Rare genetic diseases could be diagnosed with the aid of new computer software that scans ordinary photographs of patients’ faces, scientists say.
The new computer programme uses facial recognition technology - similar to that used by Facebook - to build a description of the face’s structure by identifying corners of eyes, the nose, the mouth and other features.
Many genetic conditions such as Down’s syndrome and Angelman syndrome are associated with changes in facial appearance. These occur because of the large number of genes that are involved in the development of the face and skull as a baby grows in the womb.

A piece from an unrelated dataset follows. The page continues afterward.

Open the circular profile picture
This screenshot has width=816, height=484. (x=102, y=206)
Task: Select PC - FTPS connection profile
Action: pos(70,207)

Scanning photos of different individuals who have the same genetic condition can identify distinctive facial traits that are associated with that particular disorder. The approach works even in very rare disorders that affect only a few people in the world.
Thousands of babies are born each year in the UK with errors in their genetic makeup which mean that they do not develop normally. Getting to a firm diagnosis as quickly as possible is very important but the extremely large number of possible disorders makes this very challenging.
Doctors should one day be able to take a smartphone picture of a patient and run the computer analysis to quickly find out which genetic disorder the person might have, the scientists say. This will be particularly helpful in countries without easy access to genetic tests.
The programme was developed by software engineers at the University of Oxford. Experts from the Medical Research Council Institute of Genetics and Molecular Medicine at the University of Edinburgh provided guidance on the clinical images used to develop the software.
This technology will help doctors to pick up extremely rare disorders and may be able to identify new conditions. It brings hope to those families living without a diagnosis and the prospect of information and tailored support to help them face the future.
A diagnosis of a rare genetic disorder can be a very important step. It can provide parents with some certainty and help with genetic counselling on risks for other children or how likely a condition is to be passed on.
The findings are reported in the journal eLife. The study was funded by the MRC, the Wellcome Trust, the National Institute for Health Research Oxford Biomedical Research Centre and the European Research Council.